A new approach is being looked at in the way of fighting cancer cells.  One of the major problems facing us in the fight against cancer is the fact that our own immune system lacks the capability to recognize tumor cells as a foreign invader.  This leads to the problem of cancer cells being able to grow and metastasize throughout the body without causing an immune response.  One of recognizable traits to many of these cancerous cells is the glycosylation, cell surface carbohydrates (see fig 1), of the cell.  There is a noticeable difference in this glycosylation of cancer cells and normal cells.  It is this difference that now may be the new target of science in the fight against cancer.  The difference in these cancerous cells is their expression in some instances of antigens that are not found in any tissue that is normal.  Besides these novel antigens there is also an over expression that is found on most metastasizing tumor cells.  The new approach that is being developed to target this over expression of antigens is to make non natural antigens that won't be recognized by the body as self, and thus spurring an immune response.
 
 

    An example of over expression of these carbohydrates on the cell surface of cancer cells is the abundance of sialic acids on metastic cancer cells.  This is a very helpful observation for beginning the cell surface transformation that may lead to immune response by the body.  We already know of the biosynthetic pathway (see fig 2) that places these sialic acids on the cells surface, and from there can begin the research of exactly how to place novel non-natural sialosides on the cells surface.

    Making non natural sialosides to be place onto the cells surface isn't the only thing that must be considered when deciding exactly how to structure these carbohydrates.  We must also be able to transfer these non natural sialosides to the cells surface.  We have found this to be a very tricky obstacle to overcome.  To do this we have studied the biosynthetic pathway of sialic acid in order to determine which sialosides are actually probable moieties to place on the surface.  To do this the non natural precursors to sialic acid must be able to be taken up by the cell, and incorporated onto the cell.  This has proven to be much harder than previously thought due to the specificity of this pathway (see above).  Through previous research that has been done on this biosynthetic pathway we have found the enzymes of this pathway to be much more specific than believed, and thus much harder to incorporate novel sialosides onto the cells surface.  The most amount of research on the specific enzymes has been done on the ManNAc-6-kinase which is the first enzyme of the pathway.  This enzyme has been shown to be very sensitive to changes in the side chain at C2 to more than 5 carbons.

    Another way that non natural sialosides act in the glycosylation process is as chain terminators for PSA (polysialic acid).  These chains are found in the normal adult brain, and on tumors. It is not found on normal cells of the body, and that is why it is perfect for study with these non natural sialosides.  With the termination of these chains it is that metastic potential of the cells will be decreased (see fig 3).
 
 

    A final look that I'll take at new theoretical cancer fighting approaches targets mucins on the outside of cells.  These mucins are found to be over expressed on many metastic cells.  Mucins are O-linked glycoproteins that are found on cell surfaces like many of the other carbohydrates that I have discussed (see fig 4).
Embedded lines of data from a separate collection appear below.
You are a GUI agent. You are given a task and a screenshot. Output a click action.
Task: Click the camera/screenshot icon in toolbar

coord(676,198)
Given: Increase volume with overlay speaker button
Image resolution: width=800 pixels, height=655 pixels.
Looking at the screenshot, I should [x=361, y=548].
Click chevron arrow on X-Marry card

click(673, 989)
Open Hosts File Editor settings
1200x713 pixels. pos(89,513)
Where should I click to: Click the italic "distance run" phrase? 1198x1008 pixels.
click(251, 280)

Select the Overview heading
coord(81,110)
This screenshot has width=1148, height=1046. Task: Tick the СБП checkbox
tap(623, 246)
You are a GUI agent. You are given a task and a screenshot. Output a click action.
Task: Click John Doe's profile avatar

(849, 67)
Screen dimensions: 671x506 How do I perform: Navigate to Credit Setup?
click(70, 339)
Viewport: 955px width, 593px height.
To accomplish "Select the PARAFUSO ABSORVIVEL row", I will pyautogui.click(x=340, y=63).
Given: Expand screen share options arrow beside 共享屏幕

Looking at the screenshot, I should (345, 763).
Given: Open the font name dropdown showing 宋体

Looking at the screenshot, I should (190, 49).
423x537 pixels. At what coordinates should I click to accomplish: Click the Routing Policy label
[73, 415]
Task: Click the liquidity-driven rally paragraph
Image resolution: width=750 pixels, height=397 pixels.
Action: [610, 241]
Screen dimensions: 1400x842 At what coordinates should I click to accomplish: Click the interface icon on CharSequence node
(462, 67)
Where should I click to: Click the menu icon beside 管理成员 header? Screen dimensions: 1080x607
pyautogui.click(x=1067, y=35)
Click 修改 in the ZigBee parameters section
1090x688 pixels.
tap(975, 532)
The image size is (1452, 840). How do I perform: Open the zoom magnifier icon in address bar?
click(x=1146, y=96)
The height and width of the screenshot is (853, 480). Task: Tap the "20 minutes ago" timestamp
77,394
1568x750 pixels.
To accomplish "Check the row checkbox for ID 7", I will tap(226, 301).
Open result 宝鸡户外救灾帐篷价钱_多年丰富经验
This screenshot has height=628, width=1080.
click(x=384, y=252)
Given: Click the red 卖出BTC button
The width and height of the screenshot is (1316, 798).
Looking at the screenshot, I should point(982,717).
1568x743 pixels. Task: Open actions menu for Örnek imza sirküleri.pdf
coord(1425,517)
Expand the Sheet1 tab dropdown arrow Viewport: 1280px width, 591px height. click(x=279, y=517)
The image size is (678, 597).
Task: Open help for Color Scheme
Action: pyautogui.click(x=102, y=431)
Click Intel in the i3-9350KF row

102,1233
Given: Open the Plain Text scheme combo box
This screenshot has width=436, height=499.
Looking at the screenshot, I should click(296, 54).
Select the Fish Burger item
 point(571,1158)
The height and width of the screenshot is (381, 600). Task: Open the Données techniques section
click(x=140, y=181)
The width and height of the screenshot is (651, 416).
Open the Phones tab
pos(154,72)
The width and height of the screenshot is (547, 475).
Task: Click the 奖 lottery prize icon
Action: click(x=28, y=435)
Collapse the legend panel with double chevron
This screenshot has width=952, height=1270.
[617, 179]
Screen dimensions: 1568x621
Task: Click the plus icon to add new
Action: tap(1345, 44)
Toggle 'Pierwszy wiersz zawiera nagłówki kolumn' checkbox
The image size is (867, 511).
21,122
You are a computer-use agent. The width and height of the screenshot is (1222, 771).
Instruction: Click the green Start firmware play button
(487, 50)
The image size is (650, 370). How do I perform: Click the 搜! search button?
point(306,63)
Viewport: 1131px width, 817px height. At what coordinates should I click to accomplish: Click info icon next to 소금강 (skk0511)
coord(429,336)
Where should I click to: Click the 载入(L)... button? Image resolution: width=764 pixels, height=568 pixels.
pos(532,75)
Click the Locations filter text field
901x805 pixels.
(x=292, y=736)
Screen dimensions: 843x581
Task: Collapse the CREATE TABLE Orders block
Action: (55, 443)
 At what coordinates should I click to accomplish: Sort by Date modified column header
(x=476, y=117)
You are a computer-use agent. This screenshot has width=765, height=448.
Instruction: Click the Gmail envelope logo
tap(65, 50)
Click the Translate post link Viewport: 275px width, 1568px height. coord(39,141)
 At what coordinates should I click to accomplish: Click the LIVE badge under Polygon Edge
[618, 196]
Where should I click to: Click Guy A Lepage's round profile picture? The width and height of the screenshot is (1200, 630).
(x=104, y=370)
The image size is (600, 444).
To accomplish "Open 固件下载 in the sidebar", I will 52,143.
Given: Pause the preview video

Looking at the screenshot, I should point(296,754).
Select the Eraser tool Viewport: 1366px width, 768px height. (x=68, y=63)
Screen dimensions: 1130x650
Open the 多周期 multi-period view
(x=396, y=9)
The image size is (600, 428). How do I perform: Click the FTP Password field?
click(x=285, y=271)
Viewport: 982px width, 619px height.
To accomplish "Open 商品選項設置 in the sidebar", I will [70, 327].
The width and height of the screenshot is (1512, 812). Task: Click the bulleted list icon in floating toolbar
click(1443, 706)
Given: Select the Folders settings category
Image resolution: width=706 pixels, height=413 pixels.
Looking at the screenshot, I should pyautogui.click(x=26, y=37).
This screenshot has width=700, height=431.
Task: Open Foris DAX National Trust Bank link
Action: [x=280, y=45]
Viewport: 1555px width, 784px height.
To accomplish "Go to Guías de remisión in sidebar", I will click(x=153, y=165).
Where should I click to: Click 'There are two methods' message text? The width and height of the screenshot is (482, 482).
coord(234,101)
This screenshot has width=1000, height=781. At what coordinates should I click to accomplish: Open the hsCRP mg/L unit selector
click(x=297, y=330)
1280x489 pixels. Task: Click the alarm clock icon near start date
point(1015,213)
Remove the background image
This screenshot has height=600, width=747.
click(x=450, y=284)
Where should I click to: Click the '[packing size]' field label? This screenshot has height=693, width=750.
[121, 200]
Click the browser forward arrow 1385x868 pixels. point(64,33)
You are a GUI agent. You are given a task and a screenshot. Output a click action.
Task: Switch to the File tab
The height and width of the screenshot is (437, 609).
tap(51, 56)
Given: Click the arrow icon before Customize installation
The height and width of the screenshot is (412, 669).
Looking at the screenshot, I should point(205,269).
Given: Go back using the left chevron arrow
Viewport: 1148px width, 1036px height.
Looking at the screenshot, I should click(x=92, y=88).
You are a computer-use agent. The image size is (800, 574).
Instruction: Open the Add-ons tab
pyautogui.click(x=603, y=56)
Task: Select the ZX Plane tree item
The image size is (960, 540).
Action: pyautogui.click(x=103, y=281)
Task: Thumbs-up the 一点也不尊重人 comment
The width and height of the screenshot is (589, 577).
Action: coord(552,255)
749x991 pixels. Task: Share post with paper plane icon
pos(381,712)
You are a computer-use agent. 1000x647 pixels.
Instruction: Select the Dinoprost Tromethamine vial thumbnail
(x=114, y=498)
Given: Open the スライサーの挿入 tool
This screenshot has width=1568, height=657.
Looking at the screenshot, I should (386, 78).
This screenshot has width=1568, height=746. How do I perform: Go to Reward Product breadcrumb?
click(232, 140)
    It is thought that the denseness of the mucins on the outside of cells contribute to the metastasis potential of cancer cells due to steric hindrance causing loss of cell to matrix and cell to cell interactions.  It is thought that if the denseness of the mucins could be controlled to suppress this O-linked glycosylation and therefore reduce the potential for metastasis of cancer cells.  This approach gives two enzymes that may be targeted.  The first enzyme is UDP-GlcNAc/GalNAc-4-epimerase.  This enzyme creates a substrate for use by UDP-GalNAc peptidyltransferase which is the enzyme that installs the first GalNAc residues on the mucin.  If an inhibitor were found for either of these enzymes we could severly limit the amount of mucins that were able to be produced on the cells surface and by doing this decrease metastic potential of cancerous cells.

    All of these new theoretical approaches to inhibiting and destroying cancer, and metastasis hold much promise.  I believe that it is through the learning of the cell to cell interactions using these glycosides that we will be making our next breakthroughs in the fight against cancer, and one step closer to a cure.